§ **Work item**: Below are the records; pull every line that includes "computer".

(Beginning of Data records)

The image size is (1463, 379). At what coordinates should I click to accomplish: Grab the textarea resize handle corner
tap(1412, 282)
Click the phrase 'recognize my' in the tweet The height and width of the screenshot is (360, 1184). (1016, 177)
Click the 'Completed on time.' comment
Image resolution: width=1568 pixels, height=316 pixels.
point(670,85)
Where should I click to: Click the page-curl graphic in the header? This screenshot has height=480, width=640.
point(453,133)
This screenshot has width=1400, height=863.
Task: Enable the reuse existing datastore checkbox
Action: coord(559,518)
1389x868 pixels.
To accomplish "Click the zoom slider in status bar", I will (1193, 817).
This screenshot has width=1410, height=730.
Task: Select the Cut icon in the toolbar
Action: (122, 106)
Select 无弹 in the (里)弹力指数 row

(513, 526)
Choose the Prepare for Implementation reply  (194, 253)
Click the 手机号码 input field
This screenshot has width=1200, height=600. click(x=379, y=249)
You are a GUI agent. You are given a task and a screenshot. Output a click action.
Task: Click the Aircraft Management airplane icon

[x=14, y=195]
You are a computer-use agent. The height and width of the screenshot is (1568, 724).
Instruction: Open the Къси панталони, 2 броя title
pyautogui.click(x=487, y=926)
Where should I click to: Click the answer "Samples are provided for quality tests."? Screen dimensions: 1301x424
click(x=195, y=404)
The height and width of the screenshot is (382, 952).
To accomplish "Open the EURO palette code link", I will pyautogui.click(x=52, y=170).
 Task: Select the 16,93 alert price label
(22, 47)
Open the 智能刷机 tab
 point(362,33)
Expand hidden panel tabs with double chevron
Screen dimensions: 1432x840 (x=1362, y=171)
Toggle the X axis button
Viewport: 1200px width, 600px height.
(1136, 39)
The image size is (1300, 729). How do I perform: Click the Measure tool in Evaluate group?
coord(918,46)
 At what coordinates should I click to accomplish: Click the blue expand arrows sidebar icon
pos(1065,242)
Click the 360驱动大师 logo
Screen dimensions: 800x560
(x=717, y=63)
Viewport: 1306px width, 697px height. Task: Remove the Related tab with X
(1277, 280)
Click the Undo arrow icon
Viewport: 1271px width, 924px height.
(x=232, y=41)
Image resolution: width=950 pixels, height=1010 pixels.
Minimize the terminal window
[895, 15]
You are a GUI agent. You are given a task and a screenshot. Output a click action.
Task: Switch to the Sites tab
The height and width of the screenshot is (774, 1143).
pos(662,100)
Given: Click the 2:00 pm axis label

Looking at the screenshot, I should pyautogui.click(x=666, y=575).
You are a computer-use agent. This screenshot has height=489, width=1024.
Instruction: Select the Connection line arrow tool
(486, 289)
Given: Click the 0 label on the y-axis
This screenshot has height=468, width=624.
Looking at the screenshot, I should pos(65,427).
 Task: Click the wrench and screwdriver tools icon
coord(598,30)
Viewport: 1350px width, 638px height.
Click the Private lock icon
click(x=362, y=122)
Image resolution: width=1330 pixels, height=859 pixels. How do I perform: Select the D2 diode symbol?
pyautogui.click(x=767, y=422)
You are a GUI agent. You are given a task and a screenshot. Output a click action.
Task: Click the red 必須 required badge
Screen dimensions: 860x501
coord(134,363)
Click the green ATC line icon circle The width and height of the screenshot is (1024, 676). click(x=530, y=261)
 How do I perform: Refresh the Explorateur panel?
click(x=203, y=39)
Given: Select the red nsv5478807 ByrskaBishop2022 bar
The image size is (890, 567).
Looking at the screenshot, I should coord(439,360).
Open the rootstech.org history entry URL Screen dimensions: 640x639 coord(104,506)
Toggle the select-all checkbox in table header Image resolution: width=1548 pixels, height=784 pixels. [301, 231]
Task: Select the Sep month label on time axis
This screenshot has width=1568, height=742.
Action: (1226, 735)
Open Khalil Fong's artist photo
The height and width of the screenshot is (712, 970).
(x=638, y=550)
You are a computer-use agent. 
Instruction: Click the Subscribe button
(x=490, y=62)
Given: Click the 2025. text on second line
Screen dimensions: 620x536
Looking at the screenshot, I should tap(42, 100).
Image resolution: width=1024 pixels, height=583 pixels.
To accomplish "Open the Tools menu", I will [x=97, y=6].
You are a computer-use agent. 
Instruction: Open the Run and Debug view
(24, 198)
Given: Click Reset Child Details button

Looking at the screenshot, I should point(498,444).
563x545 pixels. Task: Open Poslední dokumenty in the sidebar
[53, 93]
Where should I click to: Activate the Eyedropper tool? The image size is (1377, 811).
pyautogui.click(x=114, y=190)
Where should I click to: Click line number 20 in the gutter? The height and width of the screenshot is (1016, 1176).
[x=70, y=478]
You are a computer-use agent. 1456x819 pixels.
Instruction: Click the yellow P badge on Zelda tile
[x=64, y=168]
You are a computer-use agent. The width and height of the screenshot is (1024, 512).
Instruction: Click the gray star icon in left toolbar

(End of Data records)

§ **Result for this task**:
You are a computer-use agent. The height and width of the screenshot is (1568, 724).
You are a computer-use agent. This screenshot has height=489, width=1024.
You are a computer-use agent. 
You are a computer-use agent. 
You are a computer-use agent. 1456x819 pixels.
You are a computer-use agent. The width and height of the screenshot is (1024, 512).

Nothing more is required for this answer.